The options open to residents of England re property are to:
a) Rent b) Buy c) Emigrate – discounted for the purposes of this analysis.
If you choose to rent, the chances are that over 25 years you will gradually pay off your landlords mortgage (even with current low London yields), and your landlord may well even "earn" a nice capital gain at the end. This represents petty bourgeois capitalism at its best (a good thing for the sickly liberals amongst you). Do not think we landlords do not appreciate your endeavours on our behalf - your plucky efforts to keep your heads above water against the odds are admirable. This admiration would obviously have to quickly change to retribution by way of eviction and retention of bond if one rental payment were missed.

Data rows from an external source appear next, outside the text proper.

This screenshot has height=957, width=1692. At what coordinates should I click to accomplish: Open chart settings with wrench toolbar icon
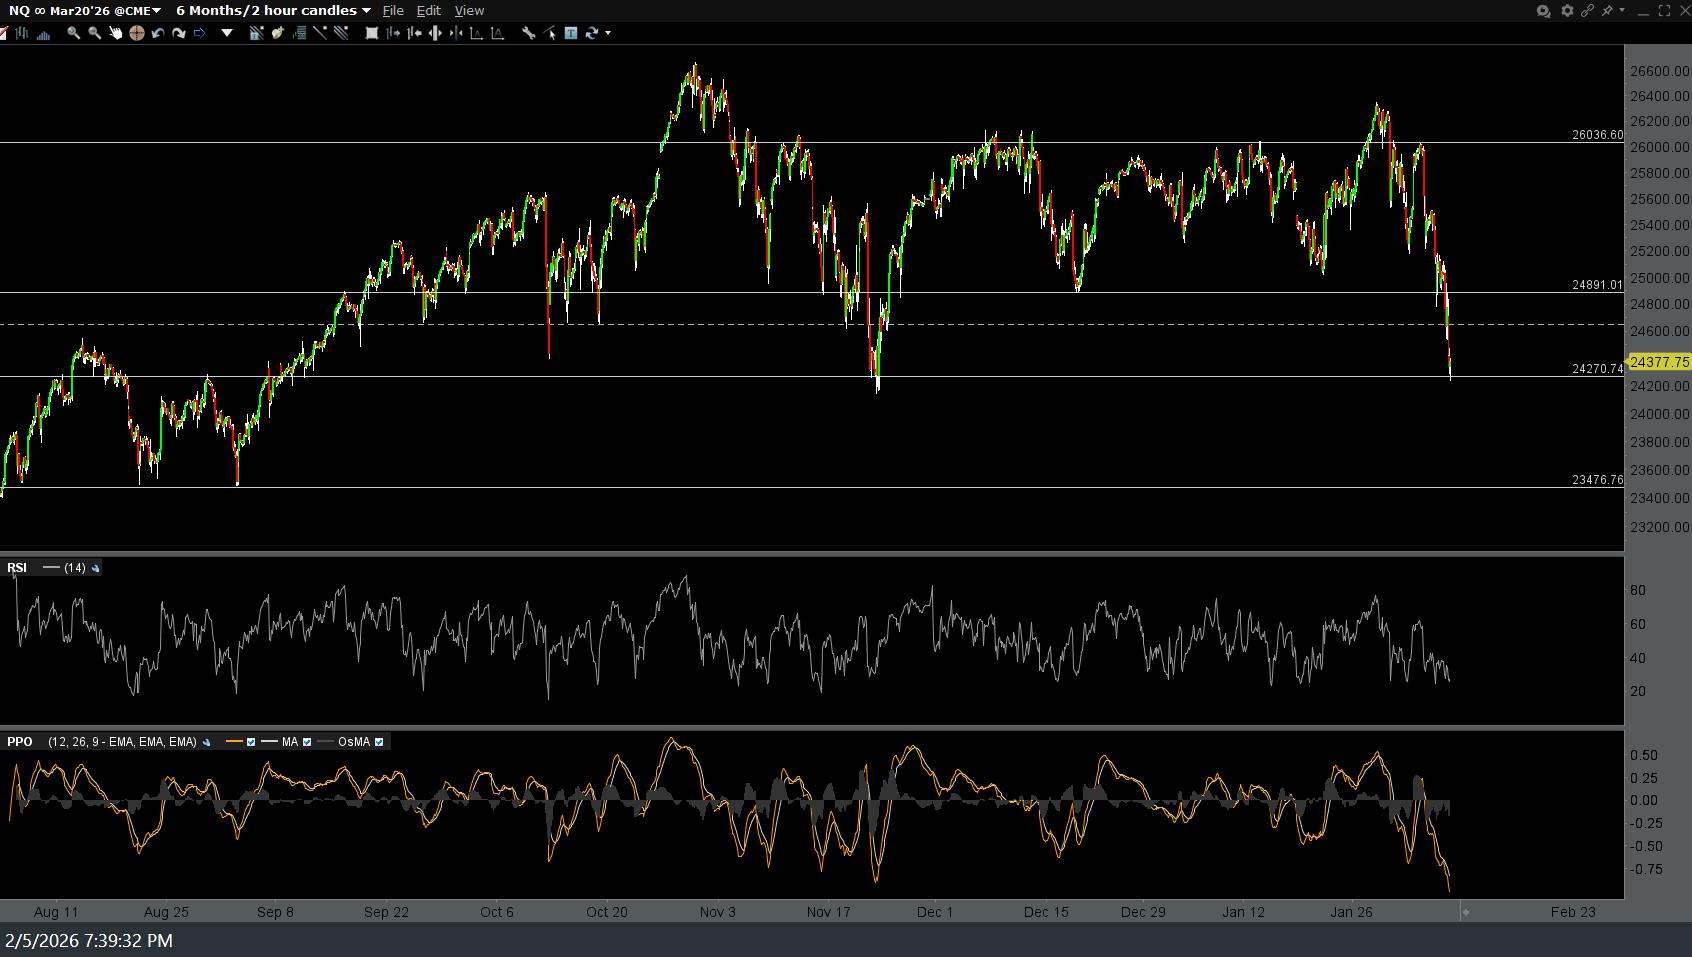(x=528, y=33)
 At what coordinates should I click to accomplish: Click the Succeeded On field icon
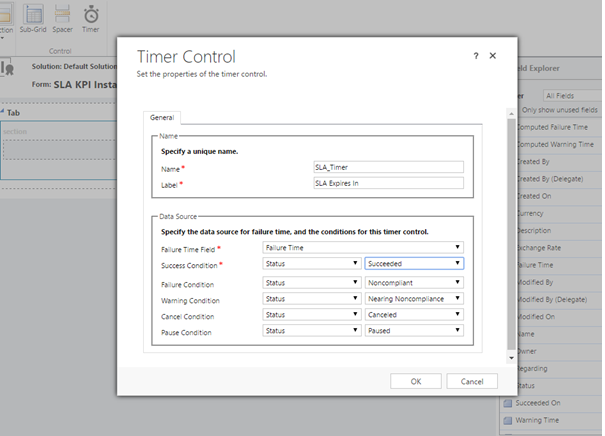[508, 402]
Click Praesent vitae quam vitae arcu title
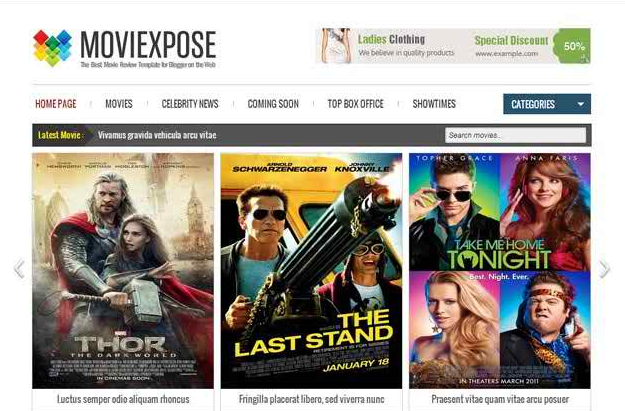The image size is (625, 411). click(x=500, y=399)
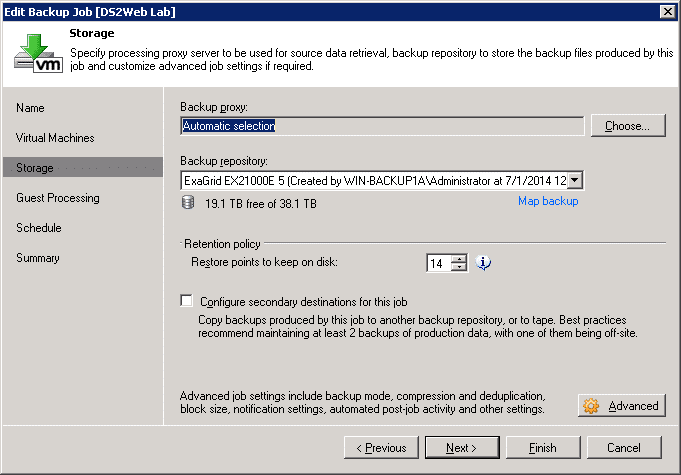This screenshot has height=475, width=681.
Task: Click the Choose... backup proxy button
Action: point(628,126)
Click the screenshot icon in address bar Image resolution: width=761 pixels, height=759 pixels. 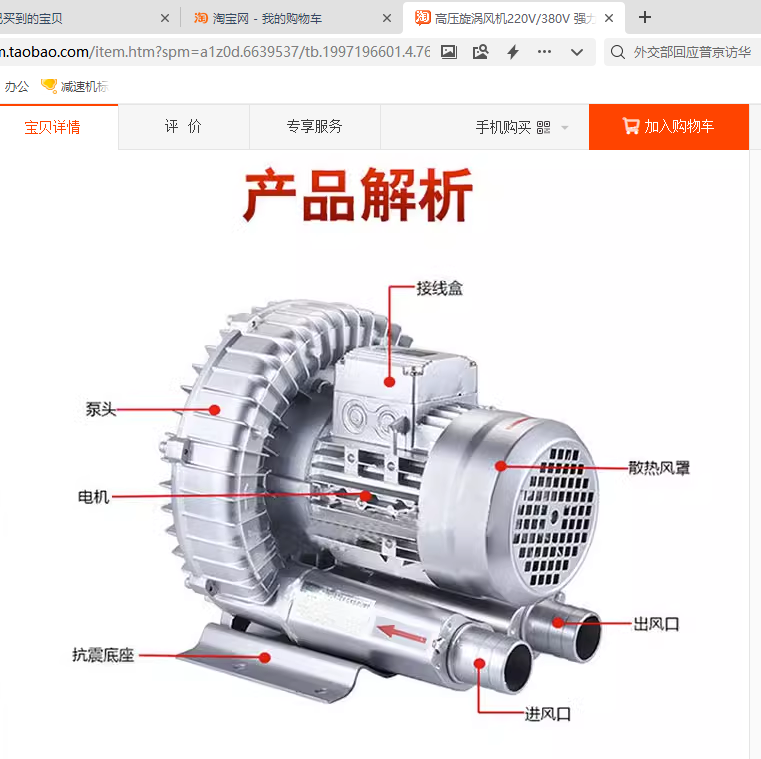pos(481,52)
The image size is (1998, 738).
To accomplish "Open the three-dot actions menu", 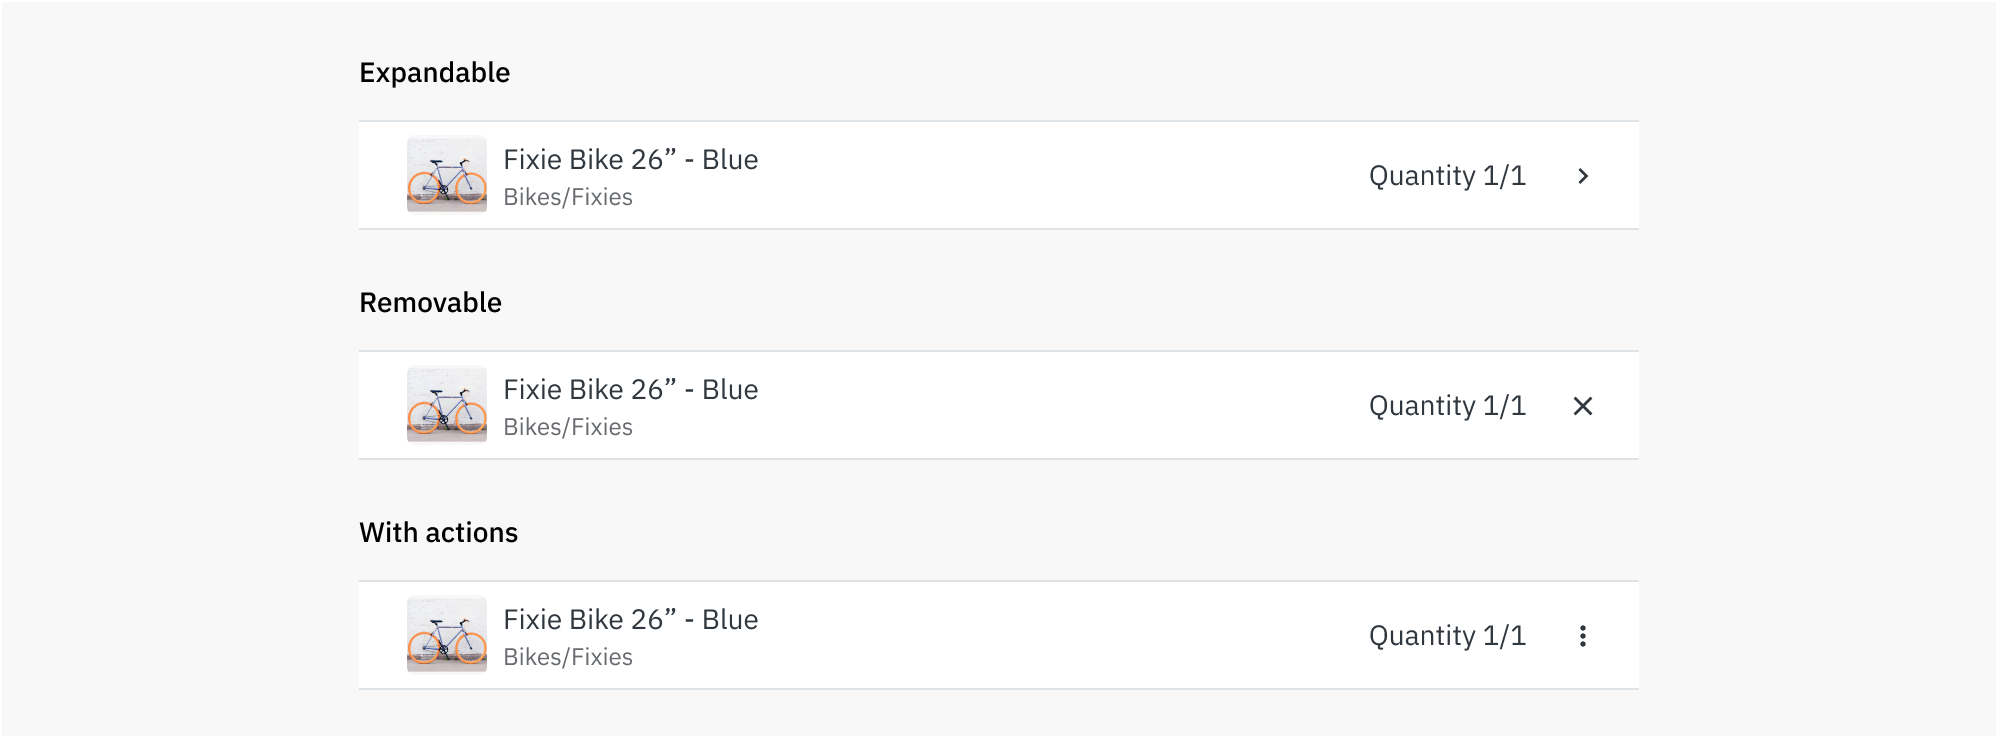I will (x=1583, y=636).
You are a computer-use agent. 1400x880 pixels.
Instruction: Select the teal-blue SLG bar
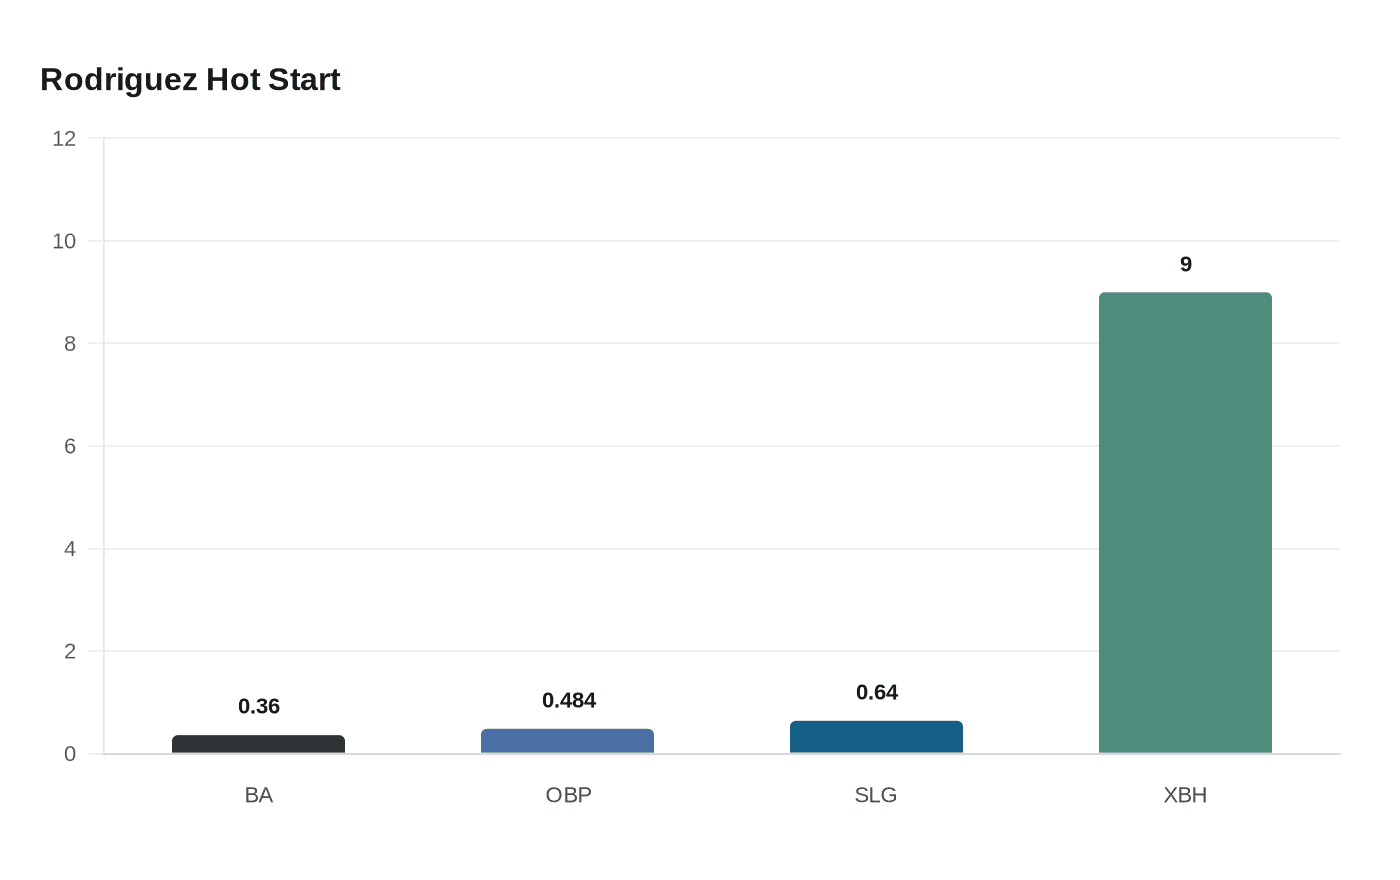(876, 737)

The erroneous obsession with short-term movements in capital values misunderstands the fact that with property it is always the yield that matters (in comparison to the opportunity cost of rent), because cash flows are always king. As long as interest charges are less than rents, over the course of 25 years you should be much better off. Predicting and betting on short-term fluctuations in property prices is for gamblers and fools – but in 25 years all historical empirical evidence would suggest property will be more expensive than it is now in real terms.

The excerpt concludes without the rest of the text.